Francesca Melandri, Alle, außer mir

(Ü: Esther Hansen), Wagenbach 2018, 604 Seiten

Eines Tages steht vor der Tür Ilarias ein dunkelhäutiger junger Mann, der erzählt, er käme aus Äthiopien und wäre ein Enkel ihres Vaters Attilio. Sie versucht, die abenteuerliche Geschichte als Lügengespinst eines illegalen Einwanderers abzutun. Attilio kann dazu nichts mehr sagen, der inzwischen 97-Jährige ist stark dement. Als der junge Afrikaner nicht lockerlässt, beginnt Ilaria nachzuforschen.

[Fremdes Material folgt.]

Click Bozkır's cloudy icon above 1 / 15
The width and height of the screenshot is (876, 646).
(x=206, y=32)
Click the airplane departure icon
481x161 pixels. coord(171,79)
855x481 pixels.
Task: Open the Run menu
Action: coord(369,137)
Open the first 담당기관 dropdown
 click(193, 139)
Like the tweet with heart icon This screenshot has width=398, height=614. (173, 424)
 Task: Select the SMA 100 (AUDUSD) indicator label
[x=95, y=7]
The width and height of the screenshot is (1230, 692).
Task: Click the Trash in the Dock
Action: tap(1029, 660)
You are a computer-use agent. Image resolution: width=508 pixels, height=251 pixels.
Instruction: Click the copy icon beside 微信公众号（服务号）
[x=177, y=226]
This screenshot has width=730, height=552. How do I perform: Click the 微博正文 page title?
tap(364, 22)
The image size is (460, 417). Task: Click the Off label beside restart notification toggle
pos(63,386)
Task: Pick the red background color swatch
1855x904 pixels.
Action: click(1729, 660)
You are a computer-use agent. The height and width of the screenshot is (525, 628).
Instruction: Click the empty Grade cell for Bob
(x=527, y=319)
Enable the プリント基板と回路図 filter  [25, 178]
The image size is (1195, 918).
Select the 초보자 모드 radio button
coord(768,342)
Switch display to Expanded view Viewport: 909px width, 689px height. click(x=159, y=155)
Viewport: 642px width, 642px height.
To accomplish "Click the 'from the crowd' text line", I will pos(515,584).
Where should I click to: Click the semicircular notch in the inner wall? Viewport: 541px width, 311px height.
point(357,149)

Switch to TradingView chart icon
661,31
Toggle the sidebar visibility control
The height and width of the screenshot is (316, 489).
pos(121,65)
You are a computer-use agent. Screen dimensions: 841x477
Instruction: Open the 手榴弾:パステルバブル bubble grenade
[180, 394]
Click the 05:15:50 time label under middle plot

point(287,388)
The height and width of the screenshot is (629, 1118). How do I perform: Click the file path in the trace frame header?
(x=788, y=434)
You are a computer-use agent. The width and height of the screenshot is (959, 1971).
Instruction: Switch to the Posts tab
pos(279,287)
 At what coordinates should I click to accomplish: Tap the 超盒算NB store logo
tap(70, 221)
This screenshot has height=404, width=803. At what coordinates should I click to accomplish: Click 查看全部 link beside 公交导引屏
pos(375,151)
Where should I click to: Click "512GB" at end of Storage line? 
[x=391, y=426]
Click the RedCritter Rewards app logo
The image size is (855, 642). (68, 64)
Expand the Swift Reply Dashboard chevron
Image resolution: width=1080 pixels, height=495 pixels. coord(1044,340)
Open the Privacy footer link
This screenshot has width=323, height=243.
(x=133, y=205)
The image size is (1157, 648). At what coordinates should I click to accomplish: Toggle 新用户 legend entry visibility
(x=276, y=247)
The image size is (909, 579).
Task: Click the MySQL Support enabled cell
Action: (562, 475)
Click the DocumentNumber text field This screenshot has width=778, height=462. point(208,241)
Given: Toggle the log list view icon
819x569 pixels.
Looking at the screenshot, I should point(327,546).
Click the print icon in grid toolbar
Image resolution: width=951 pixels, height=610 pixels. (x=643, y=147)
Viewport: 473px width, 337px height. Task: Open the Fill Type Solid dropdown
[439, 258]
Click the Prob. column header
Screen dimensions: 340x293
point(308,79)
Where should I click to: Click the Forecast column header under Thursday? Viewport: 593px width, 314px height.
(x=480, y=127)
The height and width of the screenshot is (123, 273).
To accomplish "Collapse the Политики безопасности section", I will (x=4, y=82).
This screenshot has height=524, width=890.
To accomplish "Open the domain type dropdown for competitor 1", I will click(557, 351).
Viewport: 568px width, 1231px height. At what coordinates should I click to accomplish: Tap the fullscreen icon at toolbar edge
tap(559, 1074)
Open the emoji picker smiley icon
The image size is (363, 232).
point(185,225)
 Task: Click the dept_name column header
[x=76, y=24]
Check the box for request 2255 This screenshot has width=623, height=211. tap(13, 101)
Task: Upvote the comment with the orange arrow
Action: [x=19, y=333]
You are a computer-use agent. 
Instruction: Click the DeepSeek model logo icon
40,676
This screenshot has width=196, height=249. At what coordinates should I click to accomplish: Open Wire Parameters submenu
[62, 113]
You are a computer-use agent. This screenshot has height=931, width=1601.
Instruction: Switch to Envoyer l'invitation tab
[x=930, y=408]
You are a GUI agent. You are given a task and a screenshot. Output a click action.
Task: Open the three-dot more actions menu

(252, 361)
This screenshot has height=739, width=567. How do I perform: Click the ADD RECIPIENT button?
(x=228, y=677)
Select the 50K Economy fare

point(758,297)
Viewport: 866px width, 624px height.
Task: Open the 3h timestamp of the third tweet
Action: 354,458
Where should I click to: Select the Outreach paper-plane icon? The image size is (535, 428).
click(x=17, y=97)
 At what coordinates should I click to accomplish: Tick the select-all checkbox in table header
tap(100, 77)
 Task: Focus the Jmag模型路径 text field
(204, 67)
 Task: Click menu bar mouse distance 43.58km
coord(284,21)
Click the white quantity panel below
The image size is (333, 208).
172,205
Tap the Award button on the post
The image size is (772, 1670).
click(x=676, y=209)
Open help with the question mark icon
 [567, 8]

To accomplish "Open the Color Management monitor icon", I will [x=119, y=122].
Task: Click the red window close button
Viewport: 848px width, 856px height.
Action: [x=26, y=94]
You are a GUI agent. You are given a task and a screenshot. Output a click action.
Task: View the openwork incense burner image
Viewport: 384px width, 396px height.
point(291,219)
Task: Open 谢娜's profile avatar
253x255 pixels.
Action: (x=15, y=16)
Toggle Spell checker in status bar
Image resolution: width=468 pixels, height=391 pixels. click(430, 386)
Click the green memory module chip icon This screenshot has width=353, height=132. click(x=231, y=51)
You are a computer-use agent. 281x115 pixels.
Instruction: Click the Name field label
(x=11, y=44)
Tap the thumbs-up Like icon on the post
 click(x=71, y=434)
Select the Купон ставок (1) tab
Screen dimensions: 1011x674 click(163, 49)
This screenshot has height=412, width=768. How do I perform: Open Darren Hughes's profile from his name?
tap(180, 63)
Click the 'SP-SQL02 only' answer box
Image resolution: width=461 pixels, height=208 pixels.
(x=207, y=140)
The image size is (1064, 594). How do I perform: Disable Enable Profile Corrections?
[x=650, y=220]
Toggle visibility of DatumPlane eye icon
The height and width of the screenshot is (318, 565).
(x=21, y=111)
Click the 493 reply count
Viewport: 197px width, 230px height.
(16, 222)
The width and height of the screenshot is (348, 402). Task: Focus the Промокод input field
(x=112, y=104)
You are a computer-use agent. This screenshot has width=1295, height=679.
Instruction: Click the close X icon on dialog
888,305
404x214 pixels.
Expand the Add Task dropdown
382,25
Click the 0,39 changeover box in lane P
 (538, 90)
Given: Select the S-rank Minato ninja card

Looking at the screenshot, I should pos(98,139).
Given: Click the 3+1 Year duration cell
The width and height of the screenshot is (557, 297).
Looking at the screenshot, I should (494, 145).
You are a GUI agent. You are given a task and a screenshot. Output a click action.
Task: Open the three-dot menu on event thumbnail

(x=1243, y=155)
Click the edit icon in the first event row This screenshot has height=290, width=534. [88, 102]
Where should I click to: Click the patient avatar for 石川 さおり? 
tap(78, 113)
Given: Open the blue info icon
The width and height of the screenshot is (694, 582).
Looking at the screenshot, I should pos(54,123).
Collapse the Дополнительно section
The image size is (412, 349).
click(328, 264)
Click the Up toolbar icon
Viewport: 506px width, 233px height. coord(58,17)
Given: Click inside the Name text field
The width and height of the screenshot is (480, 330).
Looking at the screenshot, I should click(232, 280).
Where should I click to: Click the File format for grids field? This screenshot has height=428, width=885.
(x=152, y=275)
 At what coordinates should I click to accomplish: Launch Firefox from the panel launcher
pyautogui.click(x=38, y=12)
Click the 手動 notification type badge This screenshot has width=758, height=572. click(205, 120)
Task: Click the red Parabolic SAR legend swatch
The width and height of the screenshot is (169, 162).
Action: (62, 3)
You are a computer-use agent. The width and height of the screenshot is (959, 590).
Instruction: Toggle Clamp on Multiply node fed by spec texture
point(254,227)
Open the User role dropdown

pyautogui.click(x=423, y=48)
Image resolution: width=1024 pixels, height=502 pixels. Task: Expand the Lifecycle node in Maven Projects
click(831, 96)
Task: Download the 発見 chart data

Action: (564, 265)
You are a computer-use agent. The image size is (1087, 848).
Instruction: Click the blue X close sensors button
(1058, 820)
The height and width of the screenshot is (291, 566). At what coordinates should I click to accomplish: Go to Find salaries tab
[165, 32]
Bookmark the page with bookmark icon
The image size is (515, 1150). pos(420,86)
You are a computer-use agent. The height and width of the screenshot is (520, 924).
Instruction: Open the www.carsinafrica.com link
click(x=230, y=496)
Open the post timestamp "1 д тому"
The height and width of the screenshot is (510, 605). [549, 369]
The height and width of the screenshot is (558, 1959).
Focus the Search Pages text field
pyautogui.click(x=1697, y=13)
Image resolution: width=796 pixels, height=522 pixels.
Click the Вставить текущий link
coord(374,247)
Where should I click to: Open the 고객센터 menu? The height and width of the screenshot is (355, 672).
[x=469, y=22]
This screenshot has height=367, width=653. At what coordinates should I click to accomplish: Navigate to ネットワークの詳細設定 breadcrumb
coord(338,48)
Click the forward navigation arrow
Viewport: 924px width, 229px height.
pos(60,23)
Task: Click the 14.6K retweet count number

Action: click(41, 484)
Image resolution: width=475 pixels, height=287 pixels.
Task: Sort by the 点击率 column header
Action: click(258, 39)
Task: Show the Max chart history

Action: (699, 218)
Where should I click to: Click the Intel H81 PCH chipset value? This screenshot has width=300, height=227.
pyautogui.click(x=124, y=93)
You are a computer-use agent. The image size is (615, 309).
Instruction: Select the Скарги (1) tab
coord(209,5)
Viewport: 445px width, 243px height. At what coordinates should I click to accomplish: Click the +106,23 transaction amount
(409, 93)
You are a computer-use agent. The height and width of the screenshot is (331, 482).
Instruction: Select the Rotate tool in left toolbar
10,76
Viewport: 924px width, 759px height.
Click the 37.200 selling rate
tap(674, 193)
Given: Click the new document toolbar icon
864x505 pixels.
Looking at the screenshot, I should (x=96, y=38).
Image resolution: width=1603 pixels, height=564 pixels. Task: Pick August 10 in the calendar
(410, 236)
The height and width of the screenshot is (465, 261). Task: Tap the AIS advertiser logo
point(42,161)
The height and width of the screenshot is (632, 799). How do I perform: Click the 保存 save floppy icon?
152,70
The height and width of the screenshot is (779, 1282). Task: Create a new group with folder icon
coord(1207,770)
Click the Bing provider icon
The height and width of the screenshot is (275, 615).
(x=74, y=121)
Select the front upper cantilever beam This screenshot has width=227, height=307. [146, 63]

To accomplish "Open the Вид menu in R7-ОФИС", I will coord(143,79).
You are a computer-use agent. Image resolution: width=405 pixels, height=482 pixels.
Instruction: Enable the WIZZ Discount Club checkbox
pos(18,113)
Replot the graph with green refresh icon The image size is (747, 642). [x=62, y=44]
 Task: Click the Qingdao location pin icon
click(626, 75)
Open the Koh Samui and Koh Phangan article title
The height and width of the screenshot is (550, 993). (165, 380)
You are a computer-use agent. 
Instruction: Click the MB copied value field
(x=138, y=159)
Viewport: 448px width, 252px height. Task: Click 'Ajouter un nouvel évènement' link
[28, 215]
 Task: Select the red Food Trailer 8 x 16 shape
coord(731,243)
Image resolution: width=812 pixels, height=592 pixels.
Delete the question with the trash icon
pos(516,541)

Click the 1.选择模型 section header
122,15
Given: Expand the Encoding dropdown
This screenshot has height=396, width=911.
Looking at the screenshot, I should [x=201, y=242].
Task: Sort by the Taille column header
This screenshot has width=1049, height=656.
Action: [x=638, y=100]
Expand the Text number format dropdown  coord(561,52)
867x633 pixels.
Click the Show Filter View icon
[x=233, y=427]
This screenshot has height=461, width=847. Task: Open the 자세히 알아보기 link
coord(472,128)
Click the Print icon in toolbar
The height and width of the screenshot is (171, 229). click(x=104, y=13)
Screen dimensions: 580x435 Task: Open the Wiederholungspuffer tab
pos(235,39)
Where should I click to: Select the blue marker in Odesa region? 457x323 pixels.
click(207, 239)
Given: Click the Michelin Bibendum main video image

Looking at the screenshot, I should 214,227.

Sie stößt auf eine rassenideologische Schrift ihres Vaters aus den 1930er-Jahren und wir erfahren von den ungeheuerlichen Gräueltaten des italienischen Heeres, die unter Mussolini im damaligen Abessinien verübt wurden. Und tatsächlich hat Ilarias Vater einen Sohn mit einer afrikanischen Frau. Francesca Melandri ist ein großer Familienroman gelungen, der im heutigen Italien beginnt und einen weiten Bogen zur italienischen Kolonialgeschichte spannt.